Clin Res Cardiol (2023). https://doi.org/10.1007/s00392-023-02302-4

Maßnahmen zur Prozessoptimierung in einem Hybrid-OP unter Beteiligung eines interdisziplinären Teams
A. Lingenthal1, R. Linguete1, N. Schönfelder1
1Kardiologie, TAVI-Hybrid-OP, Deutsches Herzzentrum der Charité, Berlin;
Hintergrund
Die deutsche Herzmedizin steht vor großen Herausforderungen. Die steigende Lebenserwartung der deutschen Bevölkerung führt unweigerlich zu einem höheren Bedarf an kardiovaskulären Behandlungen.1,2 Fünf der zehn häufigsten Todesursachen in Deutschland werden bereits heute den Herz-Kreislauferkrankungen zugeordnet.3
Der Operationssaal (OP), als kostenintensivste, aber auch ertragreich und entscheidend für den wirtschaftlichen Erfolg und somit die Zukunftssicherung des Krankenhauses.4 Die Zusammenarbeit der unterschiedlichen Berufsgruppen im OP und die Schnittstellen zu anderen Bereichen machen ihn zu einer komplexen Funktionseinheit.5
Ziel dieser Untersuchung ist es Prozessabläufe zu analysieren, um die Arbeit im OP-Bereich möglichst effizient zu gestalten und Potenziale zu identifizieren, die sowohl medizinischen als auch ökonomischen Mehrwert bieten.

Methoden
1.    Datenerhebungsphase: 
Prozessvisualisierung (Flussdiagramm) und Erhebung von Zeitdaten (Anzahl Eingriffe pro Tag, Schnitt-Naht-Zeit, Start erste OP-Pünktlichkeit des morgendlichen Beginns u.s.w.)
2.    Analysephase:
Schwachstellen Identifizieren, Ursachen ermitteln
3.    Gestaltungsphase: 
Entwicklung von Lösungen, Bewertung der Lösungen mit interdisziplinären Team
4.    Implementierungsphase: 
Umsetzung und Evaluierung

In diesem Projekt wurden während eines neunwöchigen Zeitraums morgens die Gründe auftretender Verzögerungen bei der ersten Schnittzeit um 08.15 Uhr dokumentiert.

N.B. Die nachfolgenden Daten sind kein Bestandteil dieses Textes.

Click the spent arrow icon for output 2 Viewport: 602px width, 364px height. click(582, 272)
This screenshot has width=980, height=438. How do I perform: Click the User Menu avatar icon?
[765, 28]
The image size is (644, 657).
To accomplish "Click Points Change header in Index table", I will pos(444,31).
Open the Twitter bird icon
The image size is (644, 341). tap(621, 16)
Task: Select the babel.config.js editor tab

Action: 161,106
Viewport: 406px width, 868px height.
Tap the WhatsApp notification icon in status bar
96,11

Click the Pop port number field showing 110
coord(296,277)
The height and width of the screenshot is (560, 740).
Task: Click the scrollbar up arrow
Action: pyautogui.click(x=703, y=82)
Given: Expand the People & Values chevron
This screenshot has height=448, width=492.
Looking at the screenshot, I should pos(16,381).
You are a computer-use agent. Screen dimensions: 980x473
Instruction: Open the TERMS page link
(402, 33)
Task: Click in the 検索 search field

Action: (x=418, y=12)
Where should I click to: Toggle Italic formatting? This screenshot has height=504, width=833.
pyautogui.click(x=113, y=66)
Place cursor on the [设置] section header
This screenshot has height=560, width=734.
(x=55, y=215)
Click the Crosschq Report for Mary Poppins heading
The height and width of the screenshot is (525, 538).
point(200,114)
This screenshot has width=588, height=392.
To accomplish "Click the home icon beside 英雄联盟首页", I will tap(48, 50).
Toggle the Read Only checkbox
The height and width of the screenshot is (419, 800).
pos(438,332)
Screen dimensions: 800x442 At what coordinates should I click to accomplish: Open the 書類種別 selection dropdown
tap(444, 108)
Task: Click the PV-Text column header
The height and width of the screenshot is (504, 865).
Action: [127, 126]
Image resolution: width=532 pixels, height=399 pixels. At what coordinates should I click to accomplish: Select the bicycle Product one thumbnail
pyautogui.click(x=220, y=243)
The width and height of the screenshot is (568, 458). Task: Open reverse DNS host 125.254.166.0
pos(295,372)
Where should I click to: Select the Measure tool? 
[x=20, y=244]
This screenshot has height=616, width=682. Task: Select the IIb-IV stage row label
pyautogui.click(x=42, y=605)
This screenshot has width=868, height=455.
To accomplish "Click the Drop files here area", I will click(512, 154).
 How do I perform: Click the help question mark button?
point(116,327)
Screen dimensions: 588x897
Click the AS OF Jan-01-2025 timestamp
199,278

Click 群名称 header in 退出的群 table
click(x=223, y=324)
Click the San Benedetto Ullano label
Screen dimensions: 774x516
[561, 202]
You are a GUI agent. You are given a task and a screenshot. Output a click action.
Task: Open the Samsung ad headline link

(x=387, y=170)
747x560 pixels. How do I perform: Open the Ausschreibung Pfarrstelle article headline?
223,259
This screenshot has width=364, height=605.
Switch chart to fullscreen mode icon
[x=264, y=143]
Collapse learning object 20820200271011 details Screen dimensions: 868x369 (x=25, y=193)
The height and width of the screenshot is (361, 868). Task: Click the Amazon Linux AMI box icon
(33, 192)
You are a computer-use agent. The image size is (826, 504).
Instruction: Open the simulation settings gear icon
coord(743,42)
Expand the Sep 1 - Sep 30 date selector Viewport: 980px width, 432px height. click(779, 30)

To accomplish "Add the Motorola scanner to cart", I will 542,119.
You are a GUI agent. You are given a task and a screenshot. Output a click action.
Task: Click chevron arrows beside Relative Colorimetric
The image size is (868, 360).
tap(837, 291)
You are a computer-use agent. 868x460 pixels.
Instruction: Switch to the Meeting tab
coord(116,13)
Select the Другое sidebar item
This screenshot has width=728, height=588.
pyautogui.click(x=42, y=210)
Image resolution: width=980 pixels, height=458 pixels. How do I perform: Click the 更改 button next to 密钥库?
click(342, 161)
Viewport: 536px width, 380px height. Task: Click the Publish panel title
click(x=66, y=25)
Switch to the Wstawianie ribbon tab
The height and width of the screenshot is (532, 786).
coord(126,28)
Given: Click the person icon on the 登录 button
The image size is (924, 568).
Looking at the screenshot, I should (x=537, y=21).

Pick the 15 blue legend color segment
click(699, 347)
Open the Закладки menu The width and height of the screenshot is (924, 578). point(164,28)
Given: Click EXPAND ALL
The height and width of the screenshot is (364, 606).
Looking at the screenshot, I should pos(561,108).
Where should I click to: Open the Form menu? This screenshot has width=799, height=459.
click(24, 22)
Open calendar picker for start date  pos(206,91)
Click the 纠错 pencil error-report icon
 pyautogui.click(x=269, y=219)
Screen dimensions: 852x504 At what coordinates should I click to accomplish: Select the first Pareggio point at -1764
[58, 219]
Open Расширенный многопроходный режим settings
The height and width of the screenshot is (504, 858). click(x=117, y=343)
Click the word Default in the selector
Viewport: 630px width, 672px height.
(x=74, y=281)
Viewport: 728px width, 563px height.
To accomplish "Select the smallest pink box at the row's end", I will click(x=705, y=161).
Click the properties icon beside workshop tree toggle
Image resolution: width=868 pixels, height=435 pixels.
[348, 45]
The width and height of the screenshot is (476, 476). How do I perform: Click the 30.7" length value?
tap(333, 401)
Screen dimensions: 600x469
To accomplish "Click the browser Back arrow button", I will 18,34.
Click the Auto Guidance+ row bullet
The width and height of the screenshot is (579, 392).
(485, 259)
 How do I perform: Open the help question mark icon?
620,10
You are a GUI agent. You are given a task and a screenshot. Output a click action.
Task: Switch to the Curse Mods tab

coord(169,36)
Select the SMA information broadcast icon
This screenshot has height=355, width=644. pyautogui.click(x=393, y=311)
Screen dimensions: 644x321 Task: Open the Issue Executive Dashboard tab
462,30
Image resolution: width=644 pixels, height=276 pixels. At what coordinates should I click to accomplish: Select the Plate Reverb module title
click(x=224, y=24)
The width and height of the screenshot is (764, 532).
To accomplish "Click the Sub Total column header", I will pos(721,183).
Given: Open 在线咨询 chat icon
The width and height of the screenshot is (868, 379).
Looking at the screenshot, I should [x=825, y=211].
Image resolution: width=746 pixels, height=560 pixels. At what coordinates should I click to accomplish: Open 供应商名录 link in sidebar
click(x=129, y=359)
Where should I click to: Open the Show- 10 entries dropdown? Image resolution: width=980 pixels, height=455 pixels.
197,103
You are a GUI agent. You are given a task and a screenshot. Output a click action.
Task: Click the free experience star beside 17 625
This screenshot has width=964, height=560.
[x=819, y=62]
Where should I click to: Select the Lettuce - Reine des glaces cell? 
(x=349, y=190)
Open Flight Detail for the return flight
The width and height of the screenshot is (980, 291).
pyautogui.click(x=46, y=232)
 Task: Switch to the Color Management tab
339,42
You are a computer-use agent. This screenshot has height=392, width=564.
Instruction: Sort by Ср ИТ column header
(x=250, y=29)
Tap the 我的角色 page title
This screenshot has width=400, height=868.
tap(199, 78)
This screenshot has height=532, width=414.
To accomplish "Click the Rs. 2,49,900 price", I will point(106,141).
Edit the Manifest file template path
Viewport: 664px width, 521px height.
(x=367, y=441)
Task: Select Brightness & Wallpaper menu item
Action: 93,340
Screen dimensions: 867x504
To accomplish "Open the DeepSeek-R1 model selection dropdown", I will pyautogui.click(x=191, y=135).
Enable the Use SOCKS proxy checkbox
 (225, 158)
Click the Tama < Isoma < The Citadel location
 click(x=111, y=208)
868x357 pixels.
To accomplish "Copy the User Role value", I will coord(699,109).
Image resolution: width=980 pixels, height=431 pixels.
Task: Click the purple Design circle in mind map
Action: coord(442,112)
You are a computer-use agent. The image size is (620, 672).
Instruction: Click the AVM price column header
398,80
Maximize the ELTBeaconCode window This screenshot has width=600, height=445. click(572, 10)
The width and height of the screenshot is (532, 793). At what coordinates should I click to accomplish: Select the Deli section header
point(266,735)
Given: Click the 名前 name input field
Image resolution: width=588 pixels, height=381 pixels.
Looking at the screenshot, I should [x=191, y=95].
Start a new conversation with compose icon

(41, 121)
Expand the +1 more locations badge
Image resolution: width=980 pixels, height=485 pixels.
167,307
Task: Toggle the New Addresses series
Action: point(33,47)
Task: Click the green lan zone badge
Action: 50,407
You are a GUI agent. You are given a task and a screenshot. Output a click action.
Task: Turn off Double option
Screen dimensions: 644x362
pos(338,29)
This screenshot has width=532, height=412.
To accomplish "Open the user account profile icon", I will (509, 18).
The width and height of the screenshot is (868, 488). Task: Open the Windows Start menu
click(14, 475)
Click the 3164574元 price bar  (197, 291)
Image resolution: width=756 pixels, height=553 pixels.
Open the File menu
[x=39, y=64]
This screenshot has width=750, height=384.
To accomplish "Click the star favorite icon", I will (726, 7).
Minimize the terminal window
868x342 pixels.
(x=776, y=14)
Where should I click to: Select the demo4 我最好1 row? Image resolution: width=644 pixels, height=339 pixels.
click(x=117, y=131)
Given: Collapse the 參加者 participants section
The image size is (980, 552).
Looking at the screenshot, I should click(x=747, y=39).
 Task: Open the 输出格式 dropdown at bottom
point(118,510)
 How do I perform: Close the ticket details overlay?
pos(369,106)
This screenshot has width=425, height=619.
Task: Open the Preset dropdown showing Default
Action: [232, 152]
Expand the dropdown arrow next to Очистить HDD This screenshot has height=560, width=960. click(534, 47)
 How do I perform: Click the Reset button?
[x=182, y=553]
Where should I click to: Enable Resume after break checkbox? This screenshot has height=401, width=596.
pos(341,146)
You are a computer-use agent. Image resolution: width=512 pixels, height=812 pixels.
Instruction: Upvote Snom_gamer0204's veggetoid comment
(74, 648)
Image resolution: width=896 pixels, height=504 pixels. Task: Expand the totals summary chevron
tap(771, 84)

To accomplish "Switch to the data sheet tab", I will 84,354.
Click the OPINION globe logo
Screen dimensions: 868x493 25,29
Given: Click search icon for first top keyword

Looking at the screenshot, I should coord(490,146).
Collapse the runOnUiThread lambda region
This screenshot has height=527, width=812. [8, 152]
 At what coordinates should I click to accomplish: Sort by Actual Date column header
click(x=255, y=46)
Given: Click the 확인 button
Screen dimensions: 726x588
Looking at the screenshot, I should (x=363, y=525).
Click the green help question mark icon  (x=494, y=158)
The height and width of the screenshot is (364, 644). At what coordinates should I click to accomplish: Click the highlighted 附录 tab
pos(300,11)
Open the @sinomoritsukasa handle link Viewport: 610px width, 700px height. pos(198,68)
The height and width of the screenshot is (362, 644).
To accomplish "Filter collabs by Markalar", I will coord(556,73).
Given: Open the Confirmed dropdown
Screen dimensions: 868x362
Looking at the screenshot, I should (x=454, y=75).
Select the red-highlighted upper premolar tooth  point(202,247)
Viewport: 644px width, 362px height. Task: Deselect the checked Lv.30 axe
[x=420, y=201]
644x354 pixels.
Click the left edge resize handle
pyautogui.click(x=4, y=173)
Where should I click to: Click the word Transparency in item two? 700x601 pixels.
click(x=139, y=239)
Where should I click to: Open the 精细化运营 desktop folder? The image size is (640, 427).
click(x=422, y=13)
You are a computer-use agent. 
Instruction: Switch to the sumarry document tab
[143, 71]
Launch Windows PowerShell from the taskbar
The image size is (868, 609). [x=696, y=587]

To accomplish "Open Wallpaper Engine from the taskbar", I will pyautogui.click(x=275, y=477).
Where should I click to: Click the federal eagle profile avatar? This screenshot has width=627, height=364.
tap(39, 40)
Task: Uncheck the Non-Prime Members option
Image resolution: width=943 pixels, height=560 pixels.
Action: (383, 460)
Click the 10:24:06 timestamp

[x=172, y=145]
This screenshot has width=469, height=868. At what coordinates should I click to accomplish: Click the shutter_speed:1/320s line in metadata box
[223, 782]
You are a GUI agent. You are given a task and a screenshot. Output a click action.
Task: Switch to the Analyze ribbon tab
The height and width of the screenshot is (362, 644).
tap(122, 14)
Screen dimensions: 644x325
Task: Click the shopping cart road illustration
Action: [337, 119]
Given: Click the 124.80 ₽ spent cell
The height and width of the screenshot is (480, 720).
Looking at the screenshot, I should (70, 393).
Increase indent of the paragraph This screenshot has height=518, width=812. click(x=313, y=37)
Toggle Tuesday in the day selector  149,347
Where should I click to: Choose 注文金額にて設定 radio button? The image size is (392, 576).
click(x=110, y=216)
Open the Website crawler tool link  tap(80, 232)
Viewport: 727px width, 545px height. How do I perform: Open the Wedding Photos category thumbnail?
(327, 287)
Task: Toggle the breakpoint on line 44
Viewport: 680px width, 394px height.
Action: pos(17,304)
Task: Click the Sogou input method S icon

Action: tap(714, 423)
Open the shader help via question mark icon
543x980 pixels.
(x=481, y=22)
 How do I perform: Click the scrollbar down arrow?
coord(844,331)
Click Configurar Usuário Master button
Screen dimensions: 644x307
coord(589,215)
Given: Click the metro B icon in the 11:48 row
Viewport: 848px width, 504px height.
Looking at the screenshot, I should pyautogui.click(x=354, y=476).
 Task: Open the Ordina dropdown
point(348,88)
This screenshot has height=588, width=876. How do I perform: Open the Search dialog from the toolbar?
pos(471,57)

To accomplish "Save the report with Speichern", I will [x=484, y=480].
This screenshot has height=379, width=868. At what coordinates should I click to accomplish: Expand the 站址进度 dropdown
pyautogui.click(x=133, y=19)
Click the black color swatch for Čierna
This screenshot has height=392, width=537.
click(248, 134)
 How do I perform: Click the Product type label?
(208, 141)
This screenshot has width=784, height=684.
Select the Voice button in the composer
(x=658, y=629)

Hierfür wurde ein Erfassungsbogen erstellt, der eine einfache und schnelle Dokumentation ermöglichte, um den Arbeitsablauf des Pflegeteams nicht zu beeinträchtigen. Die Gründe für Verzögerungen (z.B. fehlende Unterlagen, Patientenvorbereitung, Anästhesieverfahren, komplexe Lagerung, Verspätung des Operateurs) wurden mit Nummern erfasst. Nach neun Wochen wurden alle dokumentierten Verzögerungen ausgewertet und einer ABC-Analyse unterzogen. Diese basiert auf dem Pareto-Prinzip, wonach grundsätzlich etwa 20% der Gründe für 80% der Probleme verantwortlich sind.6

Dabei zeigten sich zwei Hauptgründe für Verzögerungen: verzögerte Patientenvorbereitung auf Station und Verzögerungen im Anästhesieverfahren. 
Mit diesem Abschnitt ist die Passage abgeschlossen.